Task prompt — Please reproduce the lines from the one containing "You are a GUI" through the end of the data below exactly as they stand, and omit all pictures.

Supplied data —
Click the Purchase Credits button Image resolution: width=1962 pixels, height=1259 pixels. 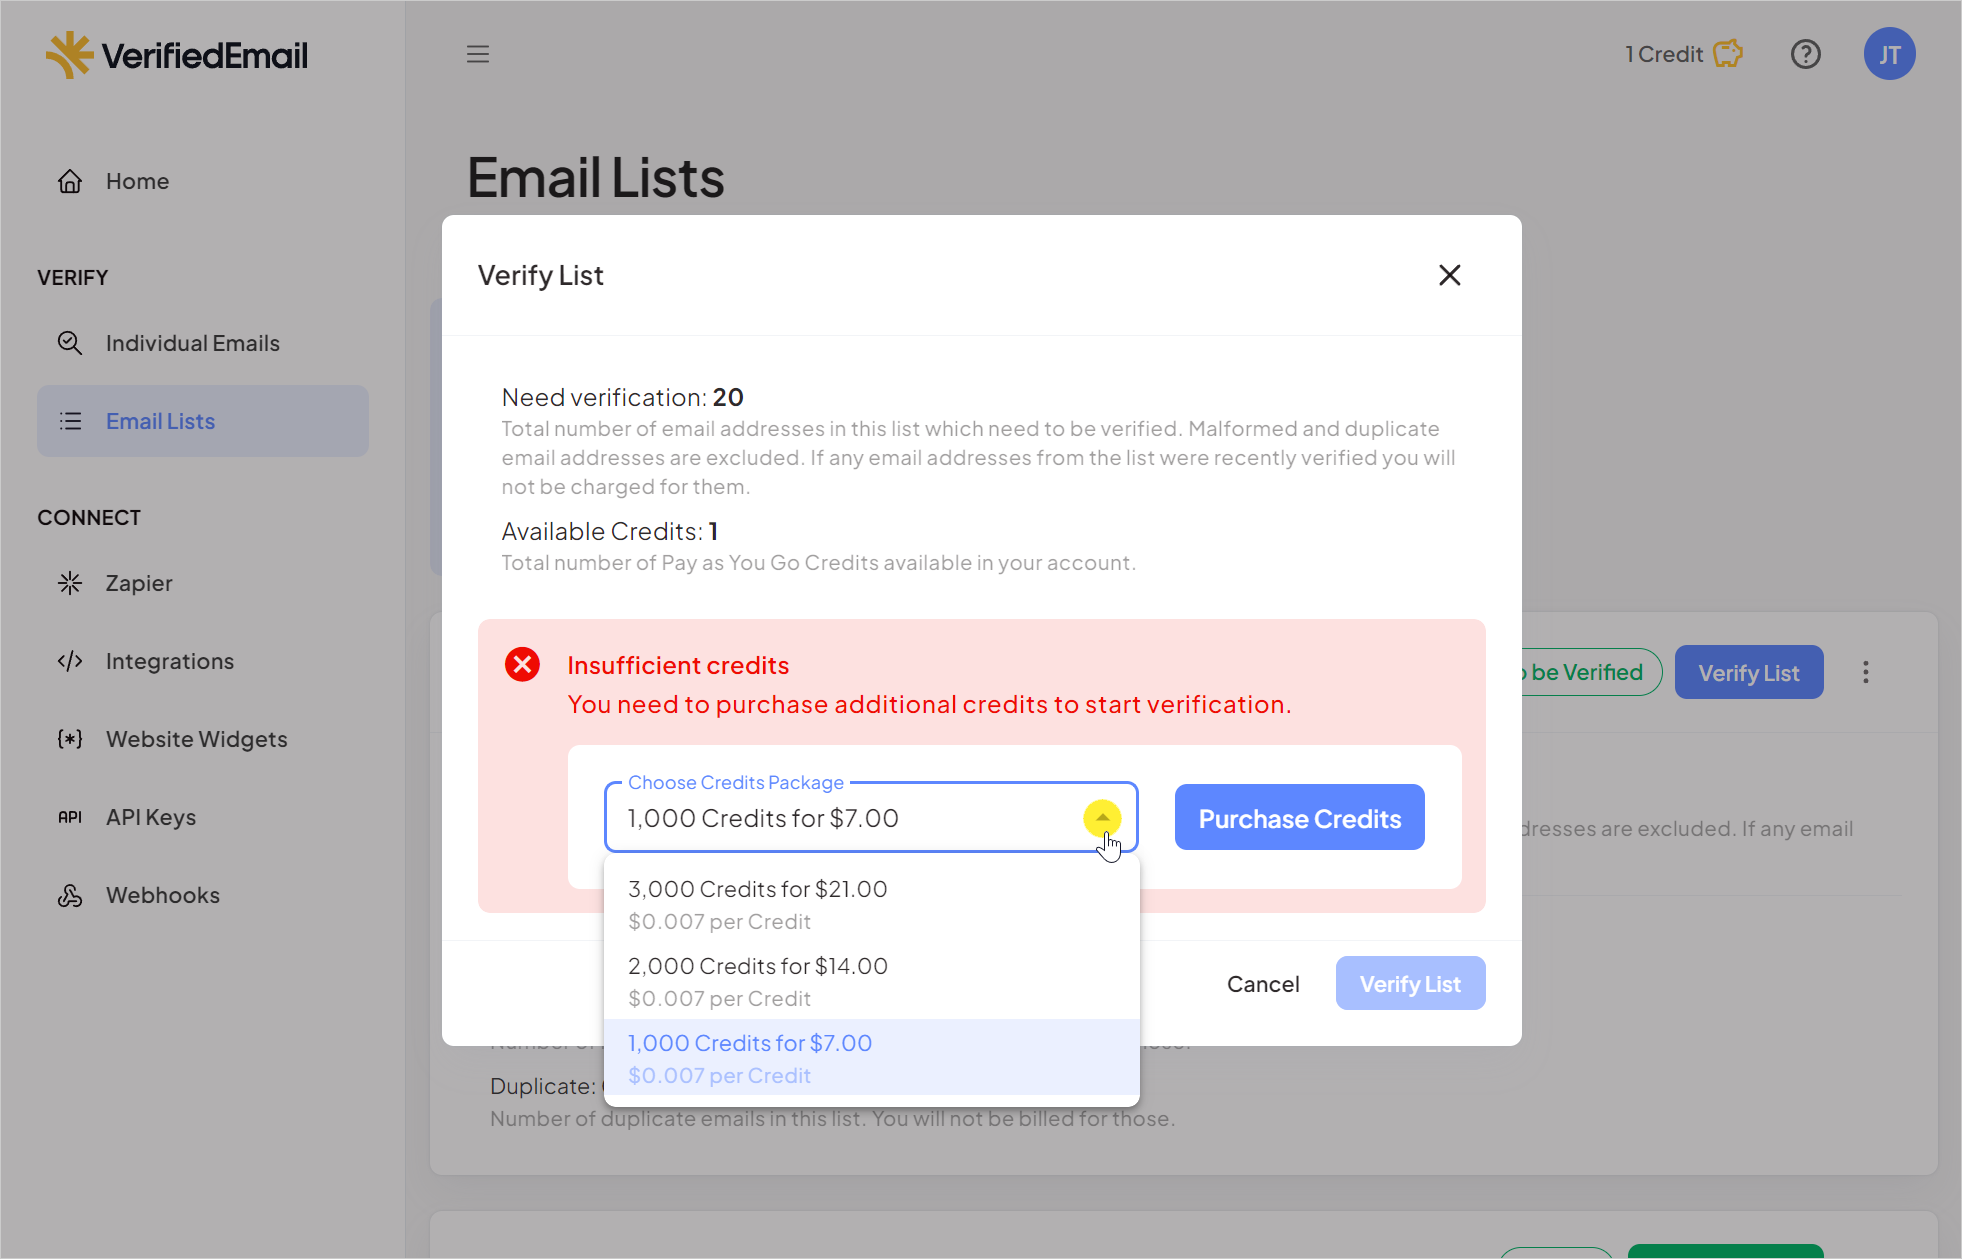click(x=1300, y=817)
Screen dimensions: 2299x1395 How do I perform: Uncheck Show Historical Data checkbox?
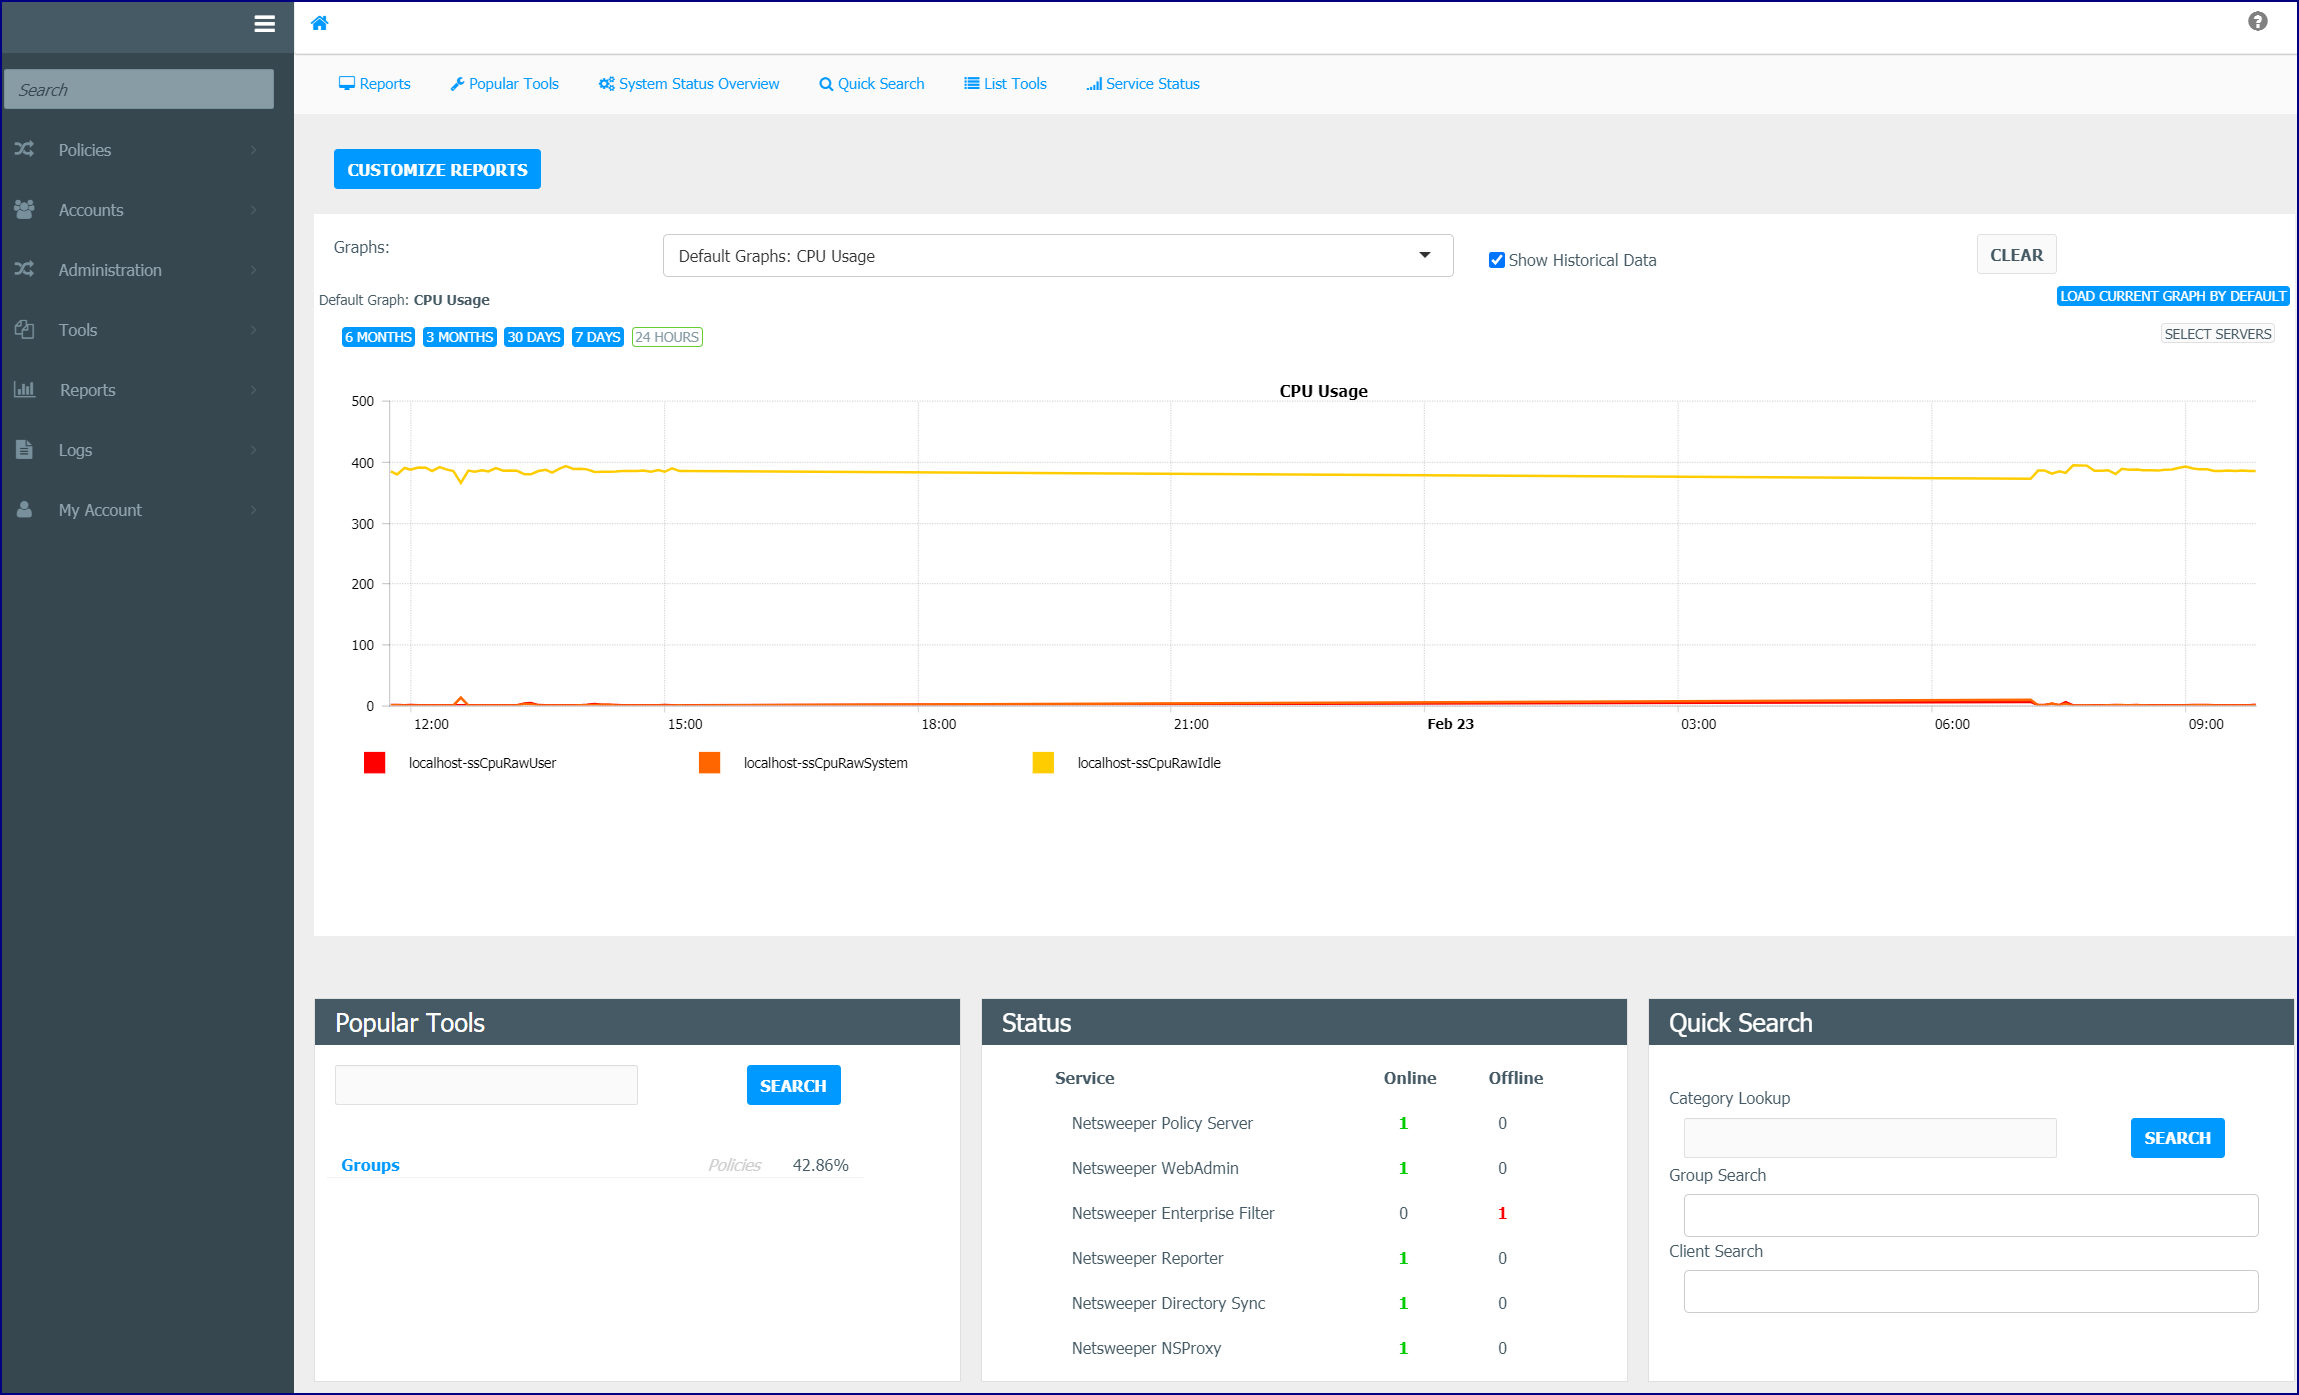coord(1496,260)
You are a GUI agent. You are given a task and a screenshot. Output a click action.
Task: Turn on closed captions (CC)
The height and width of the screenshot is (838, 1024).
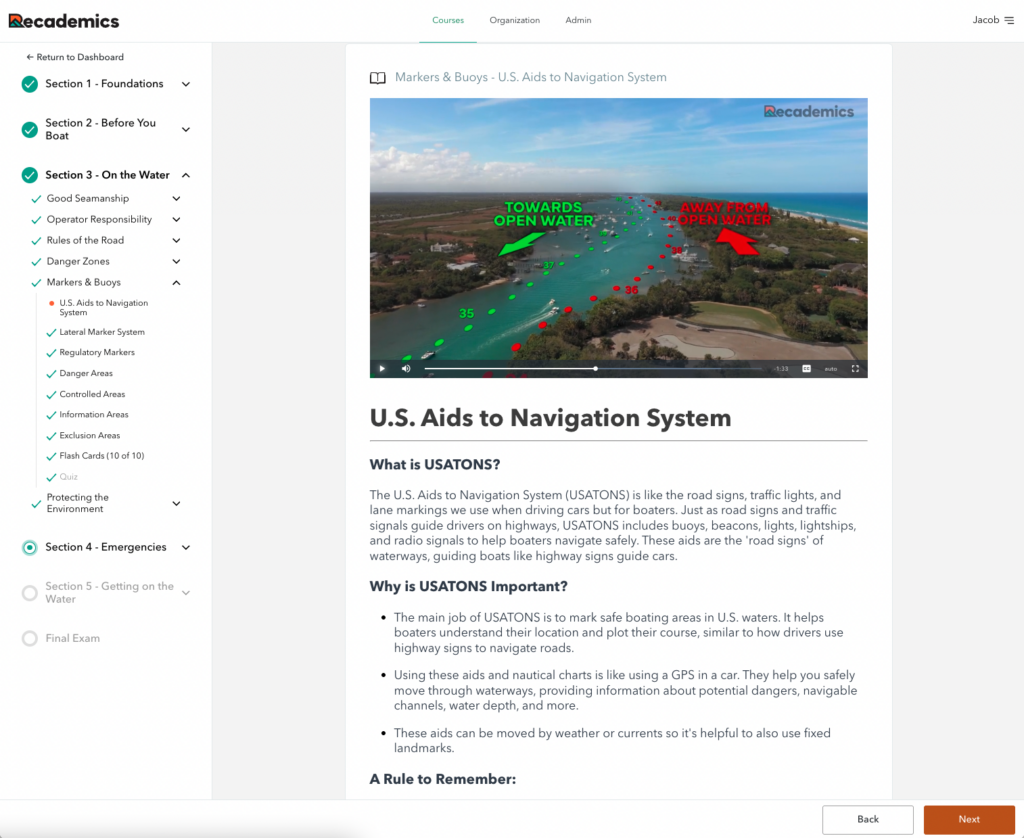806,368
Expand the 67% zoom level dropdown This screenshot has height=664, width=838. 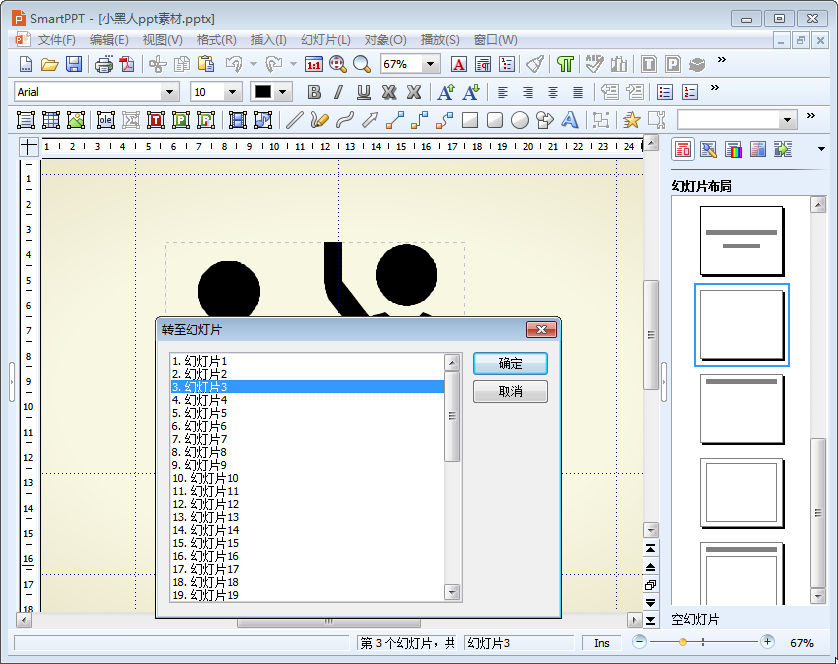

Completed exercise —
You are a GUI agent. You are given a task and a screenshot. Output a click action.
Task: Turn on closed captions (CC)
The height and width of the screenshot is (838, 1024).
806,368
Expand the 67% zoom level dropdown This screenshot has height=664, width=838. 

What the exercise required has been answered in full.